HP, EDS Widen Customer Reach With Flexible Fees

In an effort to broaden its appeal and gain more customers looking to outsource in this down economy, Hewlett-Packard and its Electronic Data Systems unit are both offering newer, more flexible and custom services aimed at non-traditional customers.

HP (NYSE: HPQ), which acquired EDS last August, plans to offer varying grades of service in managing customer datacenters, rather than a one-size-fits-all model. EDS, meanwhile, will break out what had been bundled services for the Fortune 500 and offer them as individual pieces to mid-sized firms that have traditionally not been EDS customers.

Similar to its announcement on Tuesday, HP’s message is that you actually need to and should spend less.

“From EDS’s standpoint, from the current times we’re in, our budgets are constrained but the demand on tech really is growing despite the shrinking budgets,” Jeff Womack, vice president of product marketing for EDS told InternetNews.com. “It’s not about spending more, it’s about spending smarter. We believe the better your tech strategy, the less you will spend.”

In the past, customers had paid the same fee for all levels of application support. So a customer’s Exchange server got the same priority as their mission critical database. EDS is breaking that up by degree of importance, so mission critical apps get top tier support for a premium price, while less vital apps get less stringent support, but cost less.

While not technically a price cut, this variable pricing could reduce overall support costs by as much as 40 percent for customers, said Womack.

EDS is also “unbundling” its IT infrastructure services – which include support of servers and storage devices – so they can be offered to smaller companies with as few as 100 servers. In the past, it was unthinkable for a company that small to land the services of EDS, but Womack said the firm is looking to broaden its reach.

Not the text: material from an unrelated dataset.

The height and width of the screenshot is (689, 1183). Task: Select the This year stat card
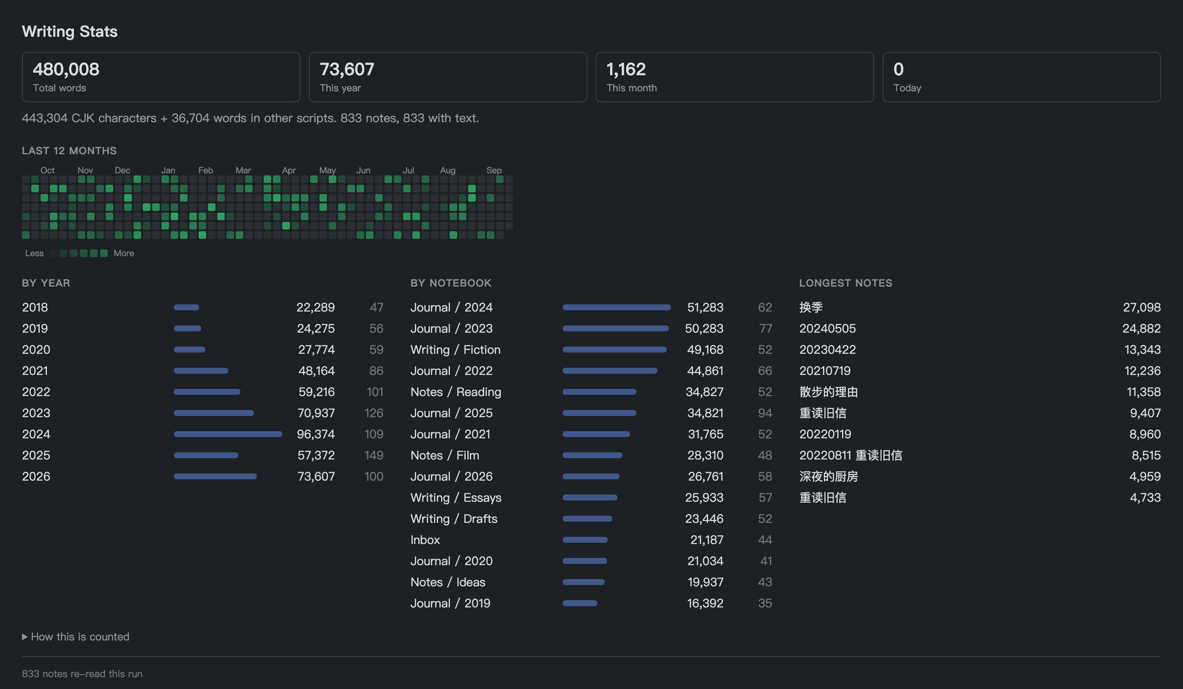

These services include monitoring of server and storage operations, service desk, flexible computing and managed messaging. EDS will offer 24×7 remote monitoring and support using its best practices across a multi-vendor environment.

HP stratifies the datacenter

In addition to EDS’s newfound flexibility, HP is changing the way it designs and supports customer datacenters to give them more choices. Data centers typically are built to one of four reliability levels, with tier 1 being the lowest level and tier 4 the highest. The higher tier the datacenter, the more redundant systems installed to prevent downtime.

HP said it’s addressing a problem where a datacenter often had a mish-mash of tier 1 through tier 4 applications. If the CRM database is housed next to file and print servers, those file and print servers got tier 4 support, which they arguably didn’t need, noted Flynn Maloy, director of worldwide marketing for Technology Services at HP.

“Today, the average datacenter is built to the highest tier level needed to cover their highest app. If you have one tier 4 app, you have a tier 4 datacenter,” he told InternetNews.com. “That gets expensive. The cost of a tier 4 datacenter is twice that of a tier 2 datacenter.”

The solution is to have multiple tiers of support within the datacenter. By adding the principal of multiple levels of available tiers into datacenters design concepts, based on needs of apps, HP can engineer out significant over-provisioning of resources, said Maloy. This can reduce capital costs by 15 to 20 percent.